* REQUIRED TASK *
Pull out every line in the listing below that contains the word "height", and copy each one unchanged.
---*---
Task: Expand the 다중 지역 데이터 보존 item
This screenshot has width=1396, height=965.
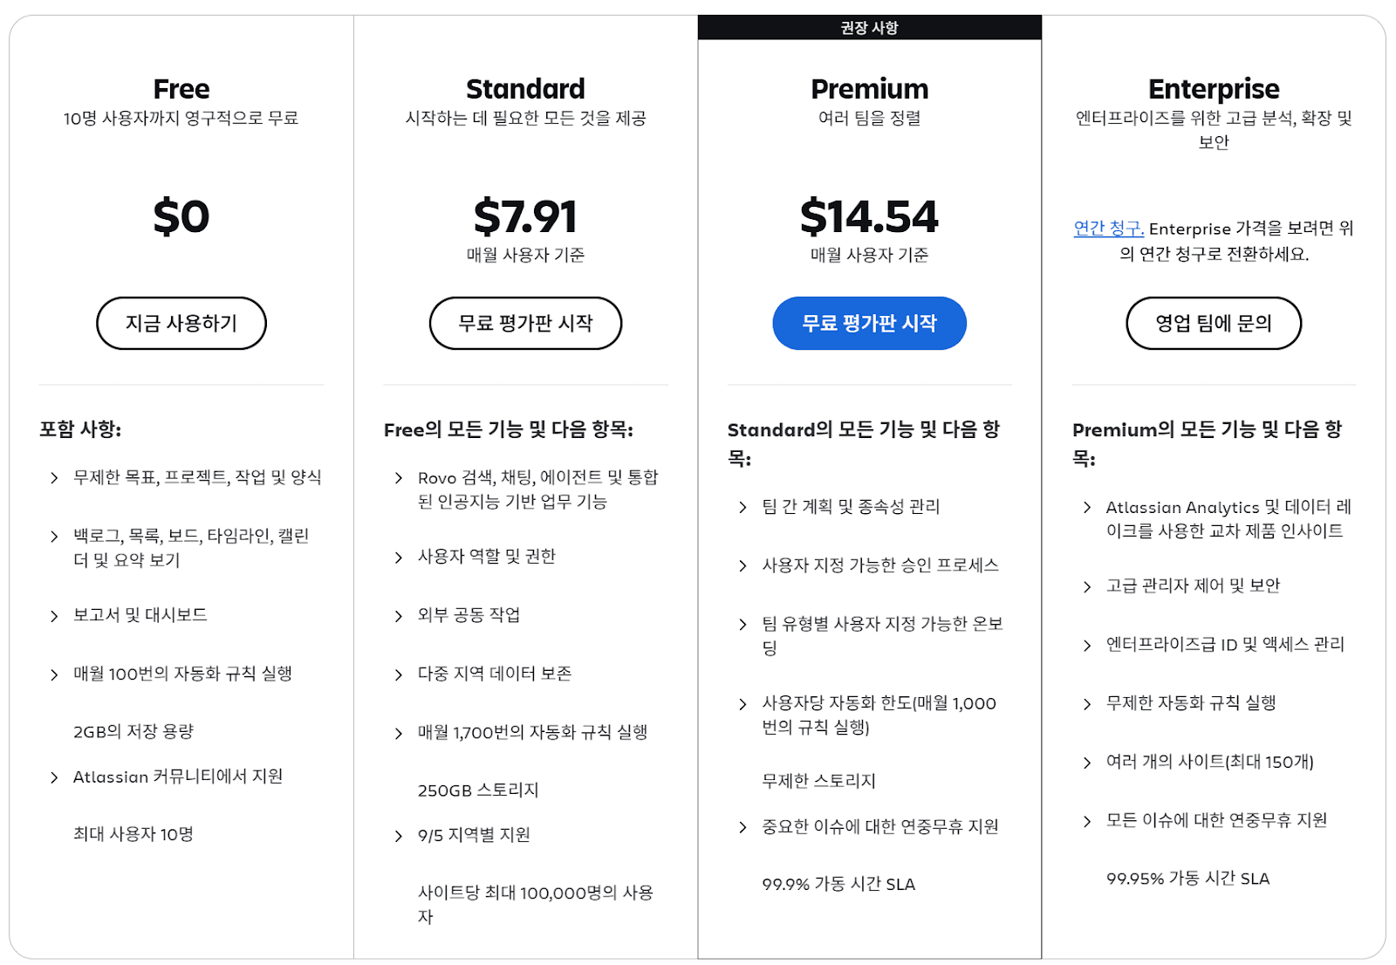Action: tap(493, 674)
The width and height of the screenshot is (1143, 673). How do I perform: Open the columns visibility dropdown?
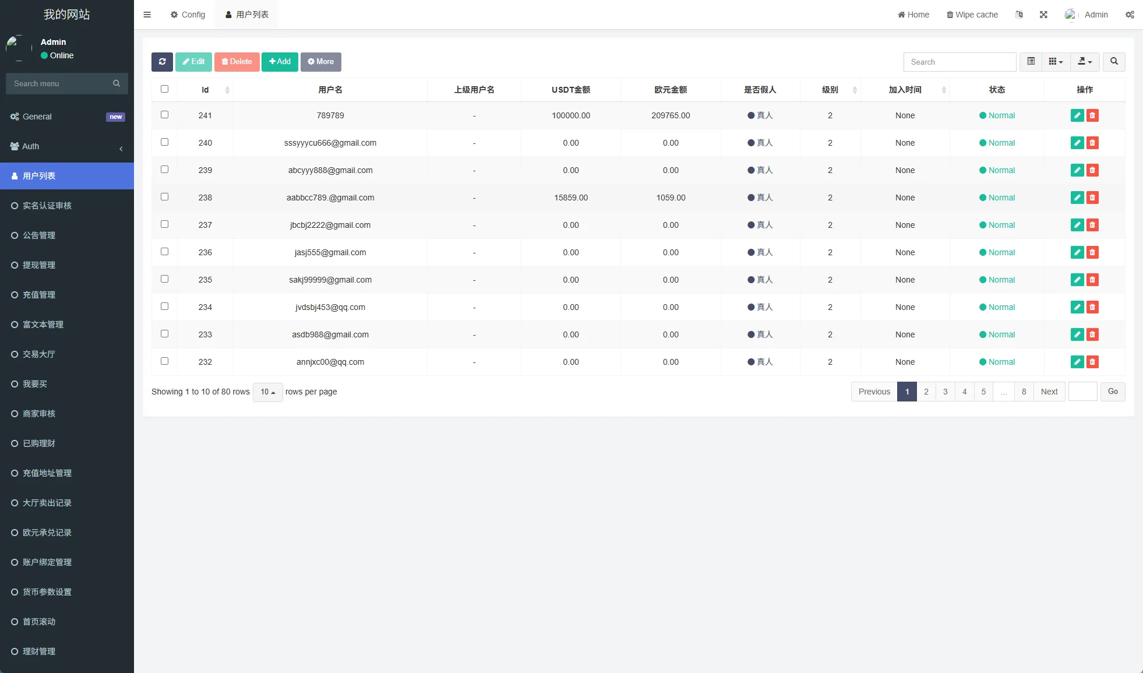click(1056, 62)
---*---
* RESULT FOR THIS EXERCISE *
This screenshot has width=1396, height=965.
The width and height of the screenshot is (1143, 673). How do I perform: Open the columns visibility dropdown?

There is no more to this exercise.